begin EXCERPT

A simple first question to ask is: what would be a rough number for all the available indices? The answer is, nobody knows, and most likely it is infinite! Nevertheless we will look into the most commonly referenced examples.

When looking at the word cloud below that lists a (non-exhaustive!) collection of such indices, one might immediately single out an index their are familiar width (e.g. the Herfindahl-Hirschmann or HHI index) but blank out at the many other colorful names.

Reason 1: Invented separately in many distinct domains

Measuring some form of concentration in a system with many elements occurs in so many disparate knowledge domains. This creates dozens upon dozens of different definitions, many of which are not necessarily independent from each other or truly distinct.

For example income inequality may be measured by dozens of different indices. Many of them, such as the Atkinson Index or the Theil Index are also applicable and are used in completely different domains. Since various concentration metrics were (re)discovered in different domains it would take a substantial cross-disciplinary search to get a comprehensive view of all existing proposed.

To further support the argument that concentration indices are proliferating due to the many distinct domains that make use of them, let us list indicatively some important domains. In all of these concentration indices are an important part of the quantitative toolkit:

• When Regulating Market Structures. This entails assessing the degree to which a market might be too concentrated , that is dominated by a few entities, leading to phenomena such as oligopoly, oligopsony etc.

end EXCERPT

- WHAT NEEDS TO BE DONE -
Answer from the concentration indices excerpt:
(a) What does the excerpt say about the total number of available indices?
(b) Which two indices does it name as measures of income inequality that are also used in other domains?
(c) In market regulation, what degree is assessed?

begin COLLECTED DATA

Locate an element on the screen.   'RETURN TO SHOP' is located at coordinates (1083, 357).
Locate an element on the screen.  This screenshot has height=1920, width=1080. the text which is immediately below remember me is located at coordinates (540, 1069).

end COLLECTED DATA

- SOLVED EXERCISE -
(a) Nobody knows, and it is most likely infinite.
(b) The Atkinson Index and the Theil Index.
(c) The degree to which a market might be too concentrated, that is, dominated by a few entities.